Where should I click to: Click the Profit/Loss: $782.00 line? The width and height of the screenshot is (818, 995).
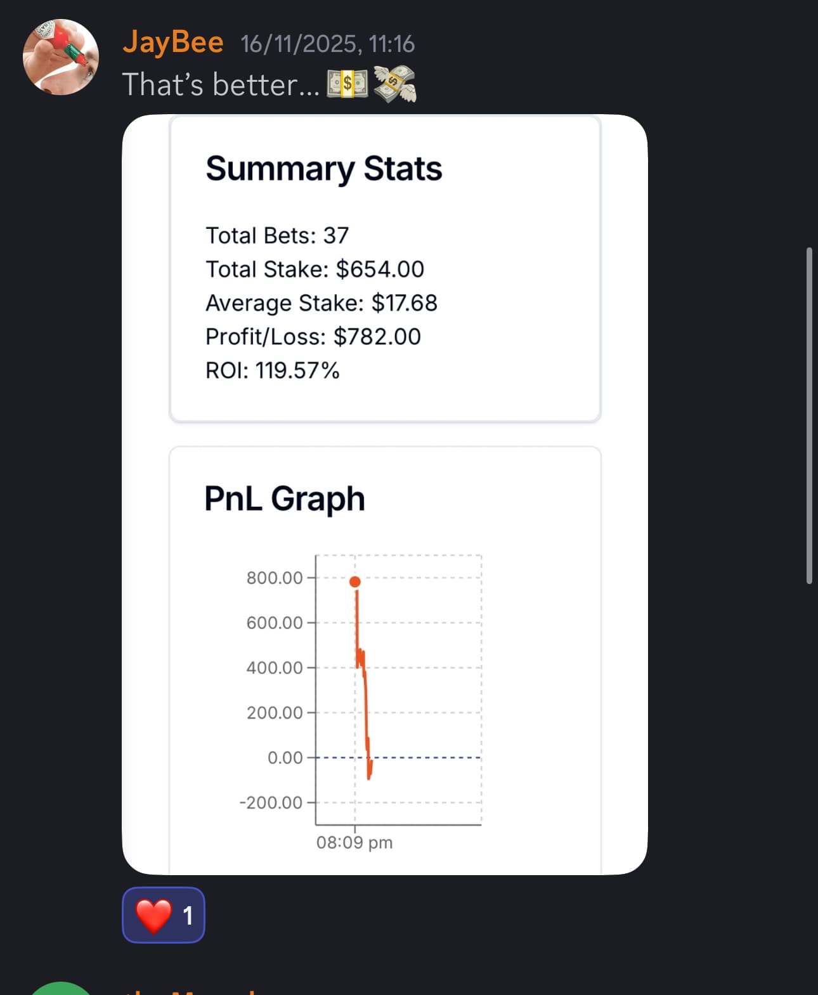tap(313, 337)
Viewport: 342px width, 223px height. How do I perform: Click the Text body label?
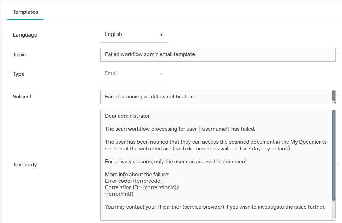[25, 165]
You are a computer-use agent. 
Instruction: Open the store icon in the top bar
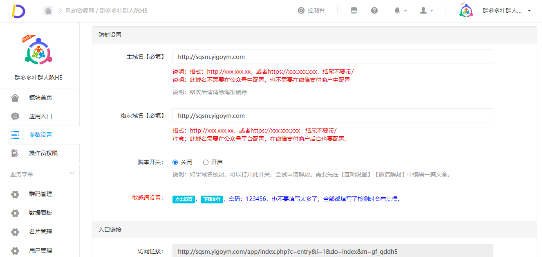(353, 10)
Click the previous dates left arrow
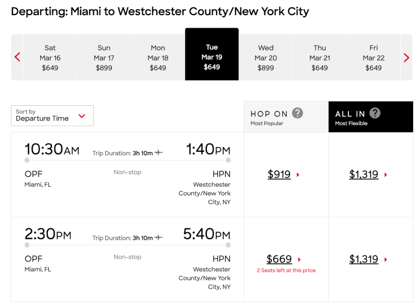Viewport: 418px width, 306px height. (17, 58)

________________

Exercise directions
The material above is to be repeated word for word, with no images kept.

Written answer
Where should I click to: Click the Profit/Loss: $782.00 line? The width and height of the screenshot is (818, 995).
tap(313, 337)
Viewport: 342px width, 223px height. How do I perform: Click the Text body label?
[25, 165]
You are a computer-use agent. 
Instruction: Open the store icon in the top bar
(353, 10)
Click the previous dates left arrow
Viewport: 418px width, 306px height. (17, 58)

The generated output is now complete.